The battle has thus been joined. And for the first time in the country’s history, it will be fought mainly, if not entirely, on economic grounds. Even the old battle, pluralism versus Hindu monolithism, seems to have faded, at least temporarily, into the background.
Why has economics suddenly become so important? If one were to go by what BJP pundits are telling us, it is because a decade of economic liberalisation has awakened a thirst in people for economic growth. A dazzling array of new products has arrived in the market, and year by year they have become more affordable. Television has begun to change values and take the country towards consumerism. More and more people are defining well-being as a widening of their choices. They are thus becoming impatient with governments that seem to stand in the way of progress in the name of the poor.
The buzzphrase, ‘India Shining’, captures this mood exactly. It conjures up glittering malls, multiplexes, flashy cars and clothes, discotheques and holidays abroad. It conjures up a world where consumption, not investment, drives economic growth. Being spendthrift equals being virtuous. This is the perception driving the BJP’s poll strategy. It’s one in which the new middle class, which now solidly supports it, will drive the country to prosperity by indulging its appetite fully. Suddenly thus, the conflict between serving one’s constituency and serving the nation has been magically solved for the BJP. Students of philosophy will easily recognise shades of 18th-century British utilitarianism in this.
But is India really shining, or is the BJP being swept away on a rising ideological tide of neo-liberalism? Even a casual look at the state of the economy shows that India is, to quote Sonia Gandhi, "not so shining" and that the BJP is in danger of falling a victim to its own propaganda. The high growth rate of 7 to 8 per cent that the Reserve bank of India and the National Council of Applied Economic Research have predicted for this year is nothing more than a rebound from a year of drought to one of a truly exceptional monsoon. Not surprisingly, therefore, the ncaer expects agriculture to grow by 10.7 per cent this year. That accounts for the ‘feelgood’ factor as well as for the high growth.
Take a longer view and one finds that since 1997, the rate of growth has barely averaged five per cent. This is more than two per cent below the 7.2 per cent growth rate that the Congress delivered from 1993 to 1997.
The main impact of this slow growth has been on employment. Between 1992 and 1996, nearly every new entrant to the job market was able to find a job. Proof of this was to be found in the Live Register of the unemployed, who were looking for jobs. This remained unchanged at 36.8 million for four years from 1992 to 1996. Before that the number had been growing by more than a million a year.

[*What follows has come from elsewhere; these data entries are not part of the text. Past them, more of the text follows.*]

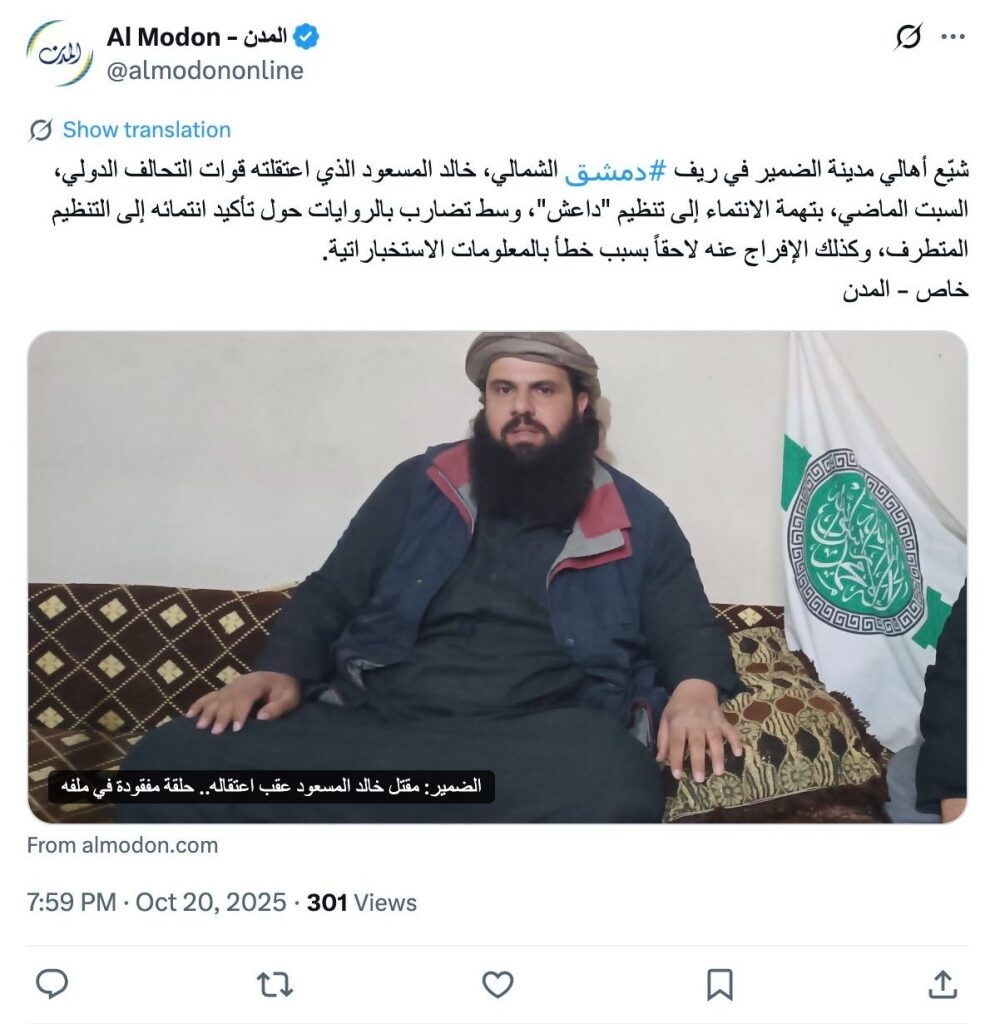Image resolution: width=995 pixels, height=1024 pixels.
Task: Repost using the retweet arrows icon
Action: (x=274, y=984)
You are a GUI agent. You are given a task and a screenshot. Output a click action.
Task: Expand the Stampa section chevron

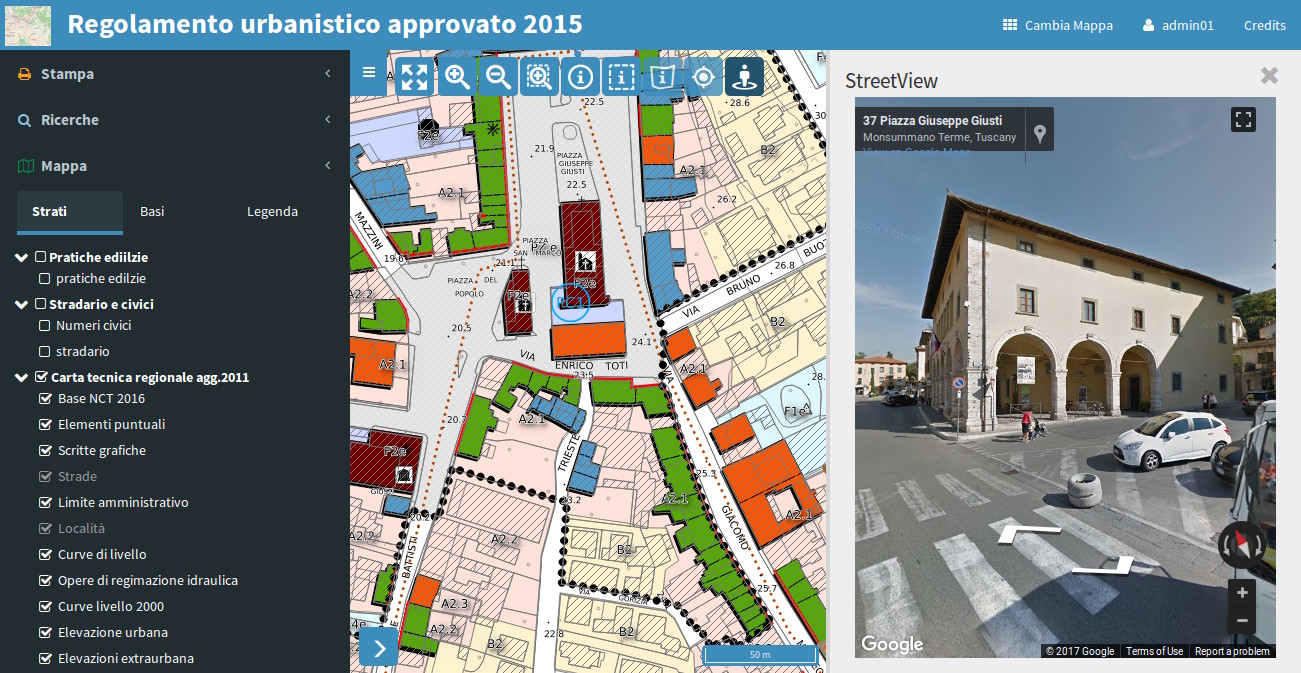(x=327, y=73)
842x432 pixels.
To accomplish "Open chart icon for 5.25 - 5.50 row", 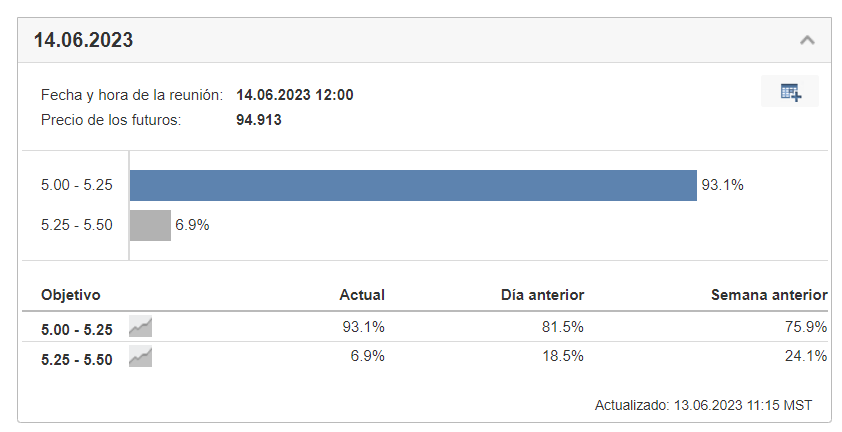I will (140, 357).
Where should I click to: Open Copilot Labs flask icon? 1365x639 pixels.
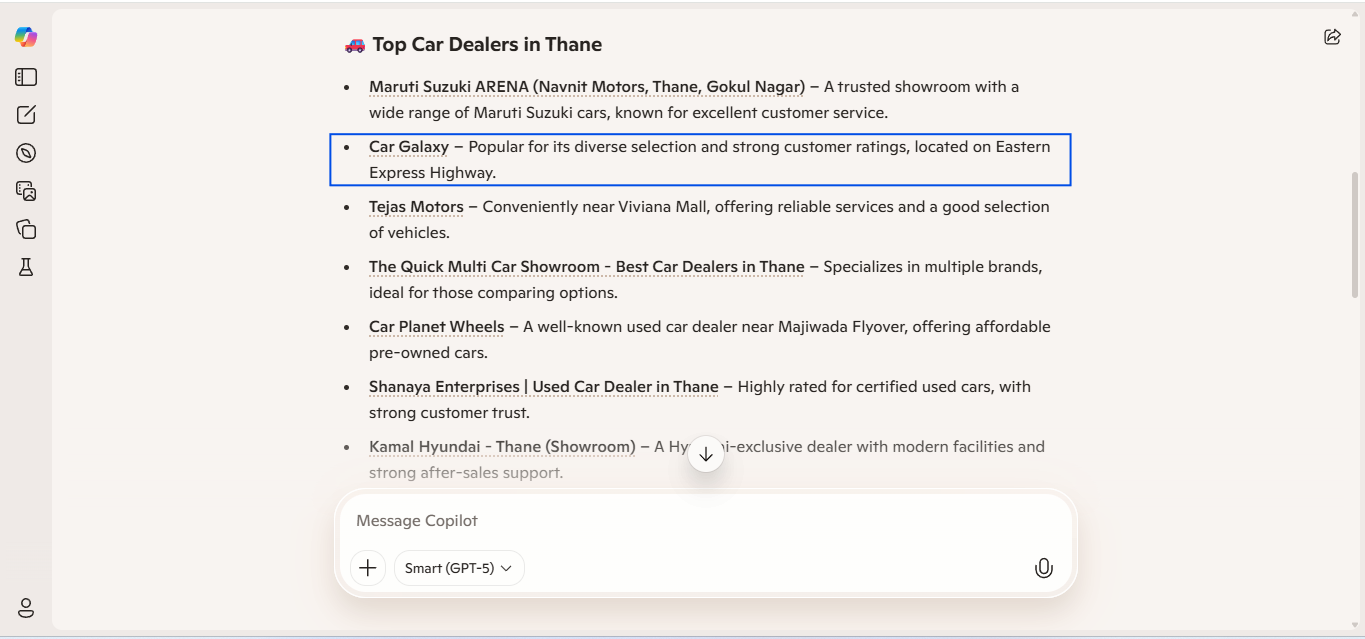click(25, 267)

In the last five years, by contrast, employment in the organised sector has actually been declining. In all, there are about 6,00,000 fewer jobs in this sector now than there were in 1998. In addition, every year some 7,50,000 young people have left schools and colleges looking for jobs in this sector. All but a handful have been forced to lower expectations and accept jobs they’re overqualified for. The entire pressure of joblessness has been felt by the least educated strata of job-seekers: those from poor families who studied in rural schools and have no relatives to help them find jobs.
The future also presents a mixed picture, one where hope wars with fear for supremacy. On the one hand, the economy’s slow growth during the past six years and the near-stagnation of demand has forced industry and many services to become efficient to survive. Industry, in particular, has emerged leaner and meaner and a lot more self-confident. Now that interest rates have fallen and the share market has come back to life, plans are afoot to invest in new machinery both for modernisation and expansion. This will boost industrial growth in the immediate future and perhaps even create a few jobs.
On the other hand, unemployment is likely to reach crisis levels even as the rich grow richer. In the past 10 years, rural families have withdrawn eight million children from the fields and sent them to school. The first of the ‘graduates’ have just begun to emerge and they do not want to be farm labourers. The pressure of job demand is pushing down real wages across the board. This is most apparent in the unorganised sector. Worst of all, the slow growth and rising unemployment is concentrated in Bihar, UP, Rajasthan, MP and Orissa, while the bulk of the jobs are being created in the west and the south. Internal migration will thus increase. It could turn into a threat to the unity of the nation.
The BJP can point as much as it likes to a rosy future. But it can’t erase the fact that for six years, as the employment crisis developed, it did nothing to avert it. It remains to be seen whether the electorate will choose to swallow its promises for the future or penalise it for its sins of the past.